▶ _REQUIREMENT_
Repeat word for word the part of the regional news briefs below that runs from "PUERTO RICO: Puerto Rico" up to and including "isolated and tested.".

▶ _TEXT SEGMENT_
PUERTO RICO: Puerto Rico temporarily shut down its 911 call centers on Wednesday night after multiple employees tested positive for the coronavirus, public safety secretary Pedro Janer announced. Janer asked Puerto Ricans to instead call the island’s emergency management agency while the line was down, but callers were, confusingly, getting an automated message directing them to call 911 for an emergency. As of Thursday morning, the agency announced call forwarding had been enabled so that residents could once again call 911 again if needed. Janer said that the call centers will be decontaminated and employees in contact with employees who tested positive will be isolated and tested.


COSTA RICA: The Costa Rica Tourism Board has announced its plans to restart the country’s tourism sector, releasing a series of health protocols and plans for reopening its borders and tourist activities. On November 1, all tourists who meet entry requirements will be allowed to fly to the country. The board noted that it worked with the United States government to lift the “Do Not Travel” advisory previously applied to the country.  The board also introduced a “Vamos a Turistear” program that will encourage internal tourism with offers for Costa Rican citizens and residents. Tourism is a major part of the country’s economy, making up 8.2% of its GDP and 9% of its jobs in 2019.

GUATEMALA: A criminal and drug offenses trial judge was shot and killed on Wednesday in Petén while eating at a restaurant. Waldo Josué Alvizures Ruano served on a municipal court in San Benito, a municipality about 300 miles north of Guatemala City. Along with Alvizures Ruano’s family, the country’s judicial body called for an immediate investigation into the murder. The Public Ministry announced it had already begun investigating the crime scene. Local news outlet Soy502 reported that attorney Jenniffer DellAcqua was also injured during the attack. Her family said that she is currently hospitalized, but authorities have not confirmed the second casualty.

▶ _SUPPLIED INFORMATION_
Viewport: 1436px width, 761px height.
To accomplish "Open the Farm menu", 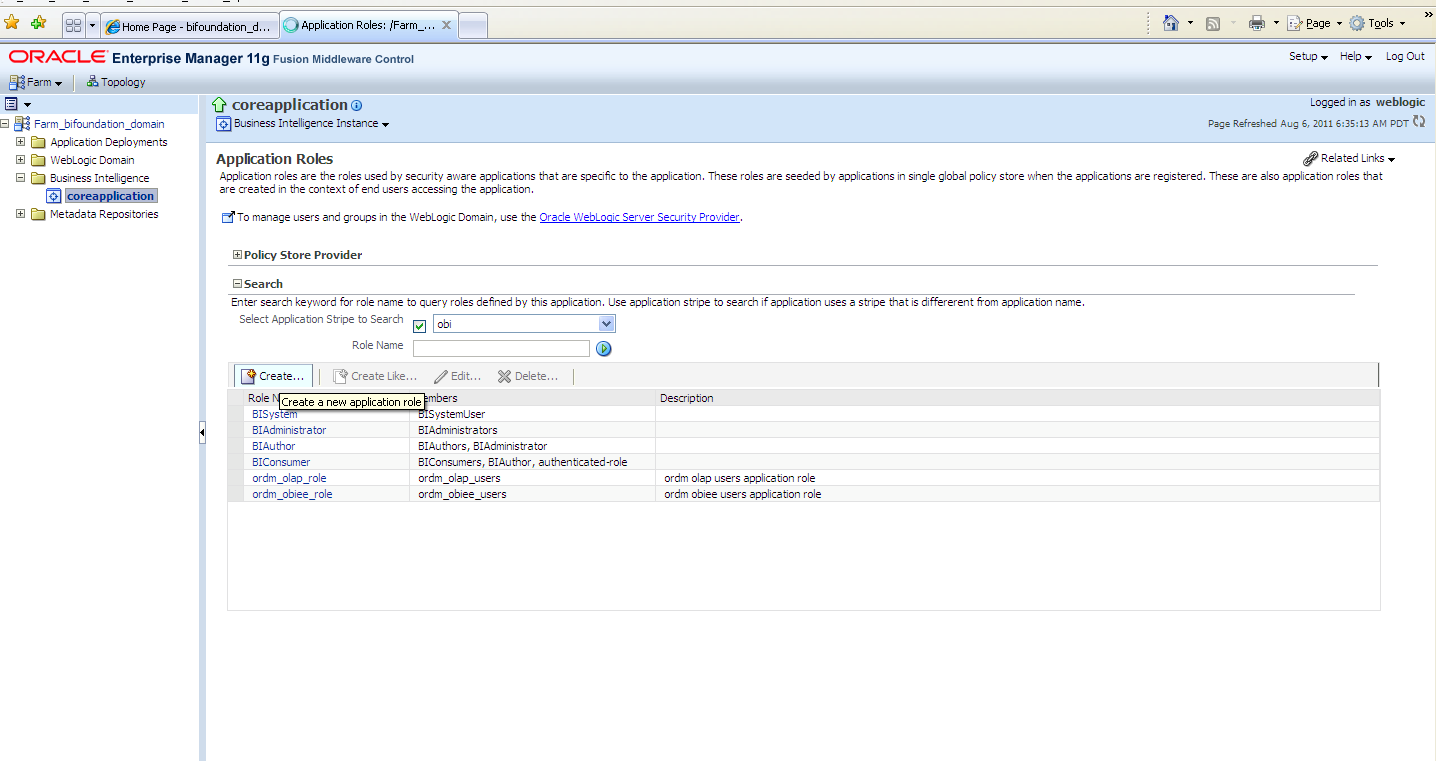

▶ _SOLUTION TO THE EXERCISE_
PUERTO RICO: Puerto Rico temporarily shut down its 911 call centers on Wednesday night after multiple employees tested positive for the coronavirus, public safety secretary Pedro Janer announced. Janer asked Puerto Ricans to instead call the island’s emergency management agency while the line was down, but callers were, confusingly, getting an automated message directing them to call 911 for an emergency. As of Thursday morning, the agency announced call forwarding had been enabled so that residents could once again call 911 again if needed. Janer said that the call centers will be decontaminated and employees in contact with employees who tested positive will be isolated and tested.